Back at the Sun Microsystems JavaOne 2009 conference last year I first heard about the archive.org Internet Archive idea. Fellow journos and I nestled into a back room deep in the Moscone Center’s underbelly to hear of plans to capture every page on the web and store it in an ISO container filled with 60 of the company’s Sun Fire X4500 Open Storage Systems.
The concept here is as follows: while we might have the Book of Kells, the Domesday Book and (ah-hem) the Encyclopaedia Britannica to refer back to for some idea of what the last 2000 years has entailed, modern history runs the risk of being lost as it is increasingly chronicled on ephemeral websites that by their very nature change constantly.
Out of interest I asked the project’s manager whether they keep ALL the content that’s out there including the ‘fruity’ pages featuring ‘artistic pictures’ and (god forbid) the bad stuff – and yes they do.

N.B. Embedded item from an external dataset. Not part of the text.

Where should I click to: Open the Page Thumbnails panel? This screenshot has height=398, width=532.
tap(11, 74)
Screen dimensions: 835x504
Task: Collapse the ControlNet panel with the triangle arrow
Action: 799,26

In a similar vein, today sees news of IBM doing something rather similar.
Big Blue is working with the British Library on a project that will preserve and analyse terabytes of information on the web before it is lost forever. A new analytics software project, called IBM BigSheets, will help extract, annotate and visually analyse meaty chunks of web data via a browser.

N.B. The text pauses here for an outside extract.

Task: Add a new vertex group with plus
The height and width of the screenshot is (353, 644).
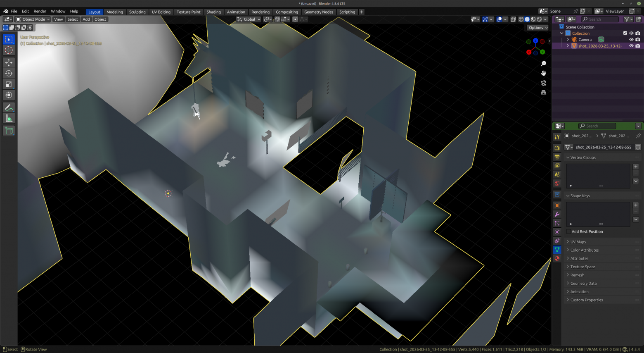Action: [x=636, y=167]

IBM cites recent research estimating that the average life expectancy of a website is just 44 – 75 days and that every six months, ten percent of web pages on the UK domain are lost.
Essentially this story is about a) retaining web data but also b) unlocking the embedded information on the web. This itself seems like a good idea as the web doesn’t really have an “index” so to speak. Search engines do a damn fine job, but these can be influenced.
Along with the 150 million maps, manuscripts, musical scores, newspapers and magazines that it must archive every year, the British Library has been already been archiving selected web pages from the UK domain since 2004. It is hoped that BigSheets will allow library goers to access decades of archived web pages in the future.
IBM says that this year, the amount of digital information is expected to reach 988 exabytes, which is the equivalent to a stack of books from the Sun to Pluto and back. Within this volume of data -- both structured and unstructured – there is a constant need to search and that is what the company is aiming to achieve.
The company says that, “By building on top of the Apache Hadoop framework, IBM BigSheets is able to process large amounts of data quickly and efficiently. IBM BigSheets is a new technology prototype. BigSheets is an extension of the mashup paradigm that integrates gigabytes, terabytes, or petabytes of unstructured data from web-based repositories; collects a wide range of unstructured web data stemming from user-defined seed URLs; extracts and enriches that data using an unstructured information management architecture; and lets the user explore and visualize this data in specific, user-defined contexts.”
So whether it’s Sun or IBM doing this kind of thing, it is pretty interesting stuff. I suppose it’s worth trying to remain technologically agnostic if you are engaging in this kind of project so that you ensure open standards are adhered to. Microsoft has done some work with the British Library also, but apparently took a rather more propriety approach. What could be worse than preserving cherished information forever and then future generations come to it but find they don’t have the key to open the box?